[fpc-pascal] Unicode file routines proposal

Tue Jul 1 09:56:29 CEST 2008

On Tue, 01 Jul 2008 09:35:35 +0200
Luca Olivetti <luca at ventoso.org> wrote:

> En/na Marco van de Voort ha escrit:
> >>> They have a UTF-16/UCS-2 internal representation, same as MSEgui
> >>> which works very well and is fast and handy BTW.
> >> And len, slicing, etc. work as expected.
> >> Note that if you need characters beyond $ffff you have to compile
> >> it with wide unicode support, and in that case every character
> >> will use 4 bytes.
> >>
> > That's IMHO a faulty system. It requires you to choose between an
> > incomplete solution or making strings a horrible memory hog.
> 
> OTOH using variable length characters will make string operations 
> expensive (since you can't just multiply the index by 2 or 4 but you 
> have to examine the string from the beginning, and the length in
> bytes isn't the same as the length in characters).

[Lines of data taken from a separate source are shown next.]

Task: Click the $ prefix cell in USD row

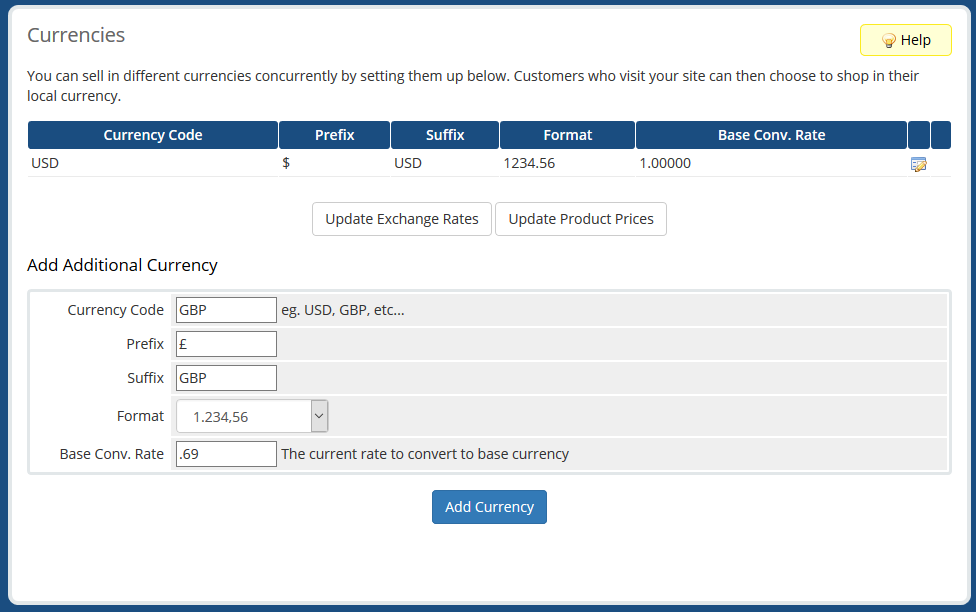Action: pyautogui.click(x=286, y=163)
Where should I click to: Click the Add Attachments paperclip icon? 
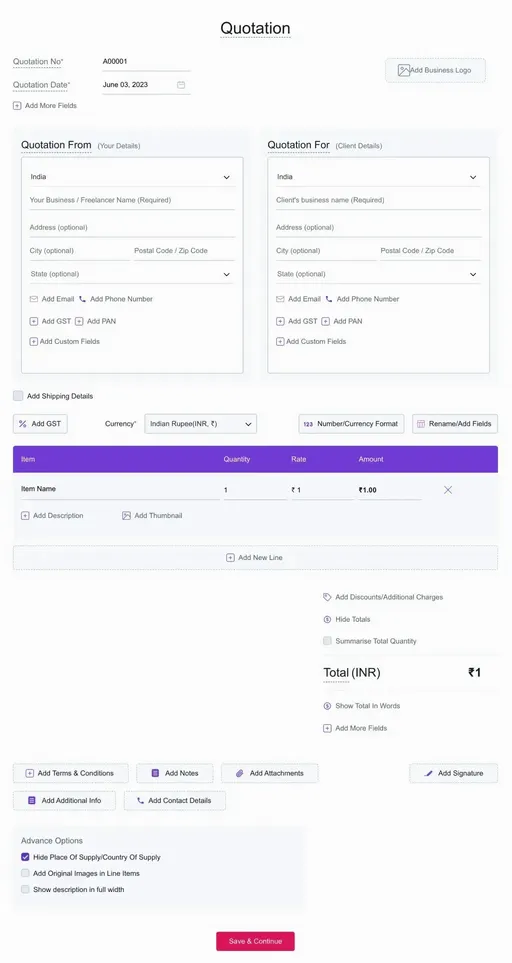click(x=240, y=773)
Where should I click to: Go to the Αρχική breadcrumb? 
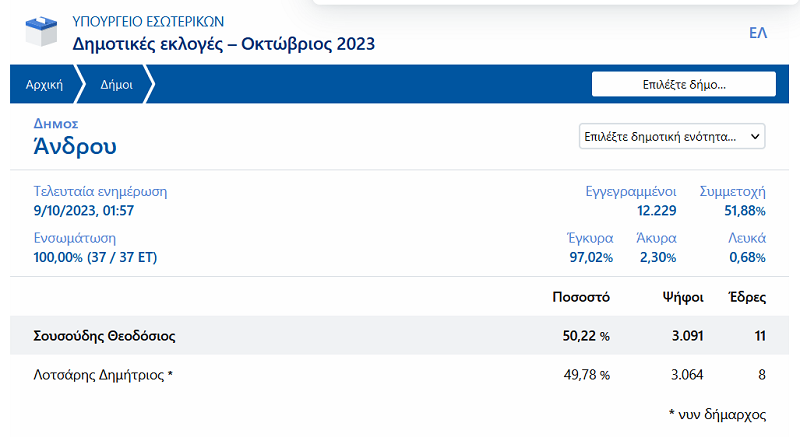[x=44, y=85]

It's amazing that this argument come up again and again. But I know
hardly any code that need this index to char mapping. And the code,
that need it is seldom time critical.
(I must admit, I feared the same some years ago. But the extra cost is
practically a myth.)

> > But maybe that doesn't
> > matter for mere scripting languages (though I wonder then why they
> > didn't chose UTF-32 directly)
> > 
> > Surrogates are not nice, but they were invented for a reason.
> 
> Well, yes, they're a trade-off between performance and memory 
> consumption, but I fear we're losing one of the advantages that
> pascal has over C: fast and simple string handling.

Most code only needs the number of bytes. And this still cost under
pascal O(1).
In fact if a UTF8String or UTF16String would be added, then I would
say, it would be a waste of memory to store an extra PtrInt for the
number of characters.

Mattias